*** DATASET RECORDS Section Begins ***

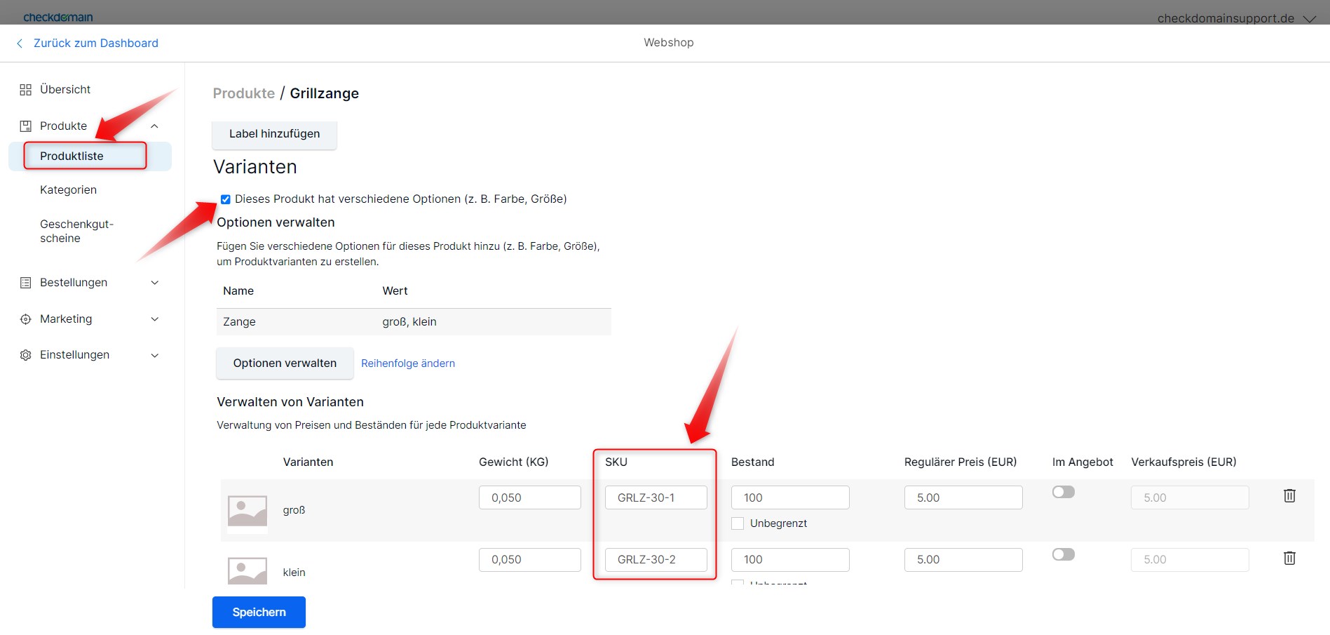This screenshot has width=1330, height=635.
Task: Toggle 'Im Angebot' switch for groß variant
Action: pyautogui.click(x=1063, y=493)
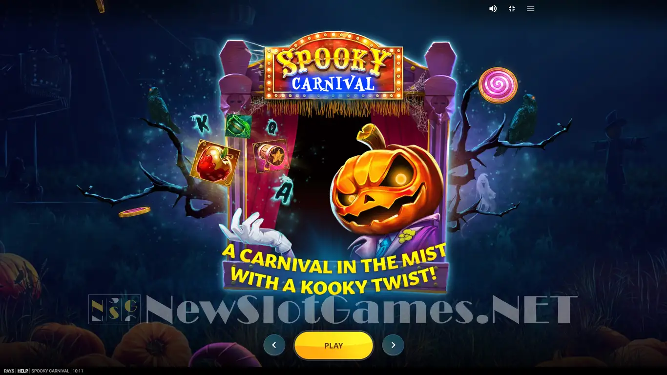Click the NSG watermark logo box

(x=114, y=309)
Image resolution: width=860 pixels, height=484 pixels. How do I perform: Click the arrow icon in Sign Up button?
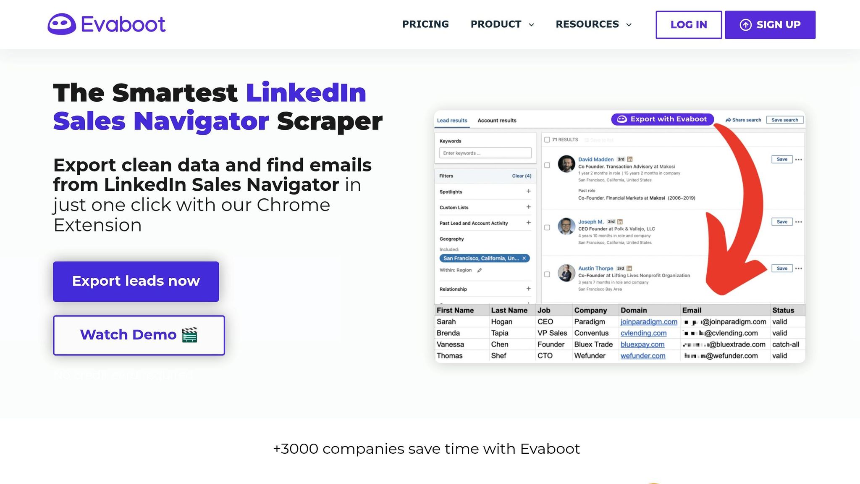(745, 25)
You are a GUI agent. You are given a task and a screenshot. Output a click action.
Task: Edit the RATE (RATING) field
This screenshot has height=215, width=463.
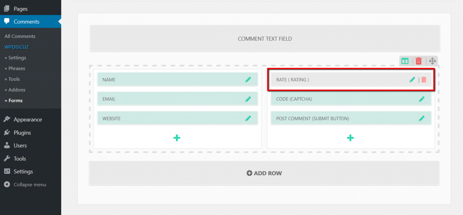click(412, 79)
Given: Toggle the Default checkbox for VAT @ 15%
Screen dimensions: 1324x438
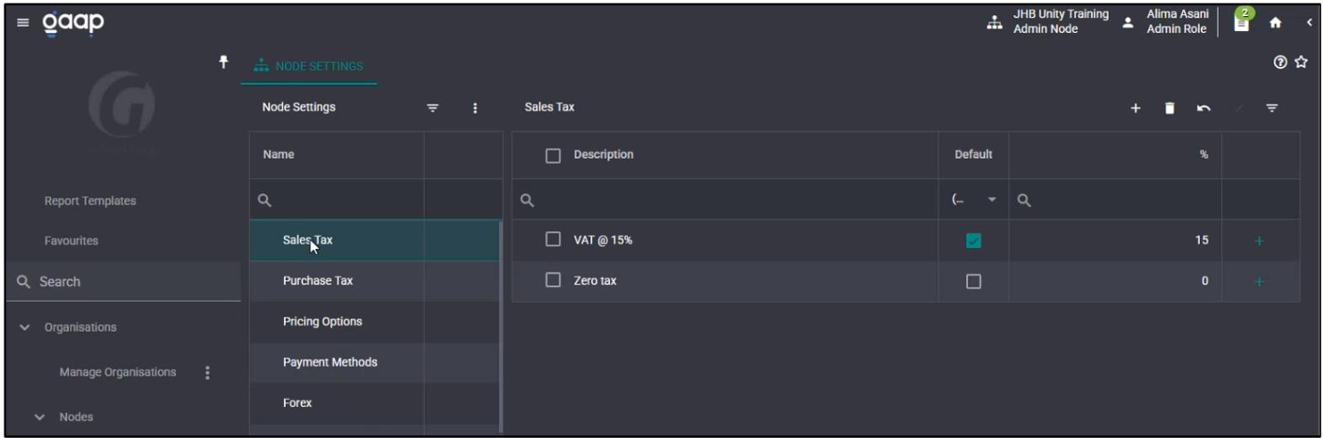Looking at the screenshot, I should pyautogui.click(x=974, y=240).
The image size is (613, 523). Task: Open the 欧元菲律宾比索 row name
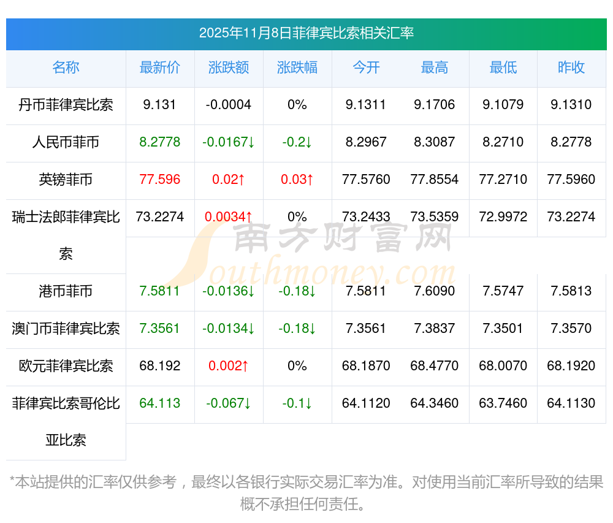(66, 366)
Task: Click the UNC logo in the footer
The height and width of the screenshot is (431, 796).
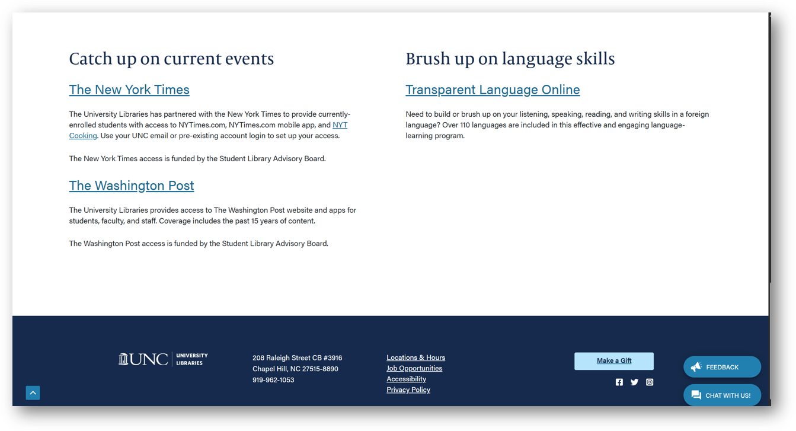Action: point(143,359)
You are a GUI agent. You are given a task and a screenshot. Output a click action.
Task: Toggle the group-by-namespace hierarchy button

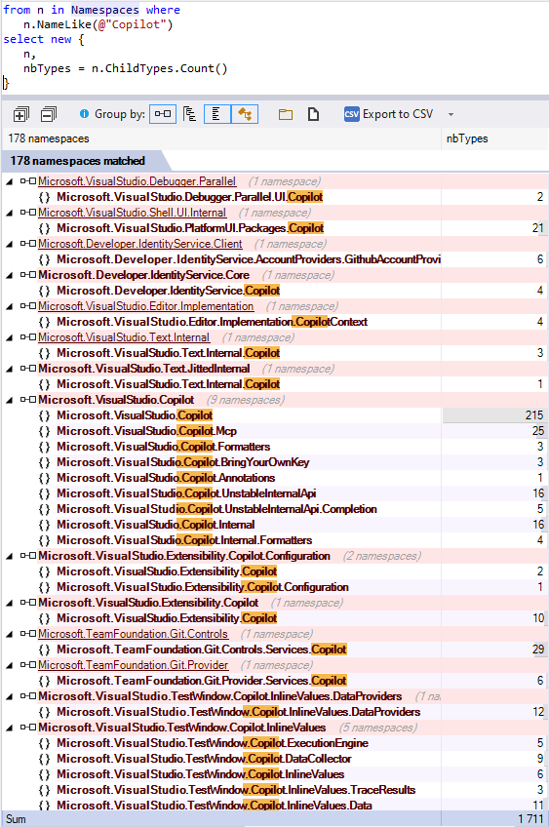[x=190, y=114]
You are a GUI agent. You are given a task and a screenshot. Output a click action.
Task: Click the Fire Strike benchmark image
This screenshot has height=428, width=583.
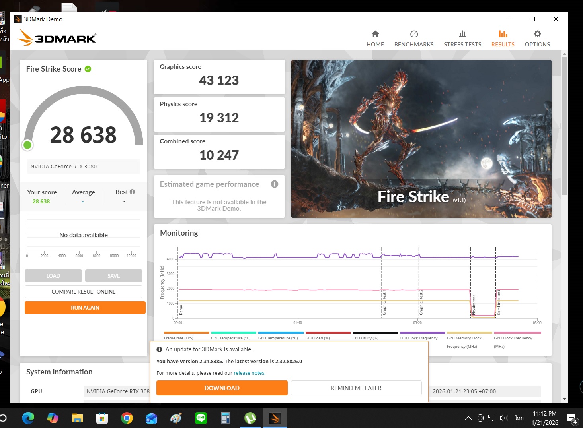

*** DATASET RECORDS Section Ends ***

* ACTION ITEM
The answer consists solely of the lines from the one holding "Task: Edit the RATE (RATING) field" through the final line of the records, both ends included, each duplicated exactly. Leave images out.

* RESULT OF THE TASK
Task: Edit the RATE (RATING) field
This screenshot has height=215, width=463.
click(412, 79)
Given: Toggle the Default checkbox for VAT @ 15%
Screen dimensions: 1324x438
Looking at the screenshot, I should pyautogui.click(x=974, y=240).
The image size is (613, 523). Task: Open the 欧元菲律宾比索 row name
(66, 366)
Task: Click the UNC logo in the footer
The height and width of the screenshot is (431, 796).
Action: point(143,359)
You are a GUI agent. You are given a task and a screenshot. Output a click action.
Task: Toggle the group-by-namespace hierarchy button

[x=190, y=114]
You are a GUI agent. You are given a task and a screenshot. Output a click action.
Task: Click the Fire Strike benchmark image
This screenshot has height=428, width=583.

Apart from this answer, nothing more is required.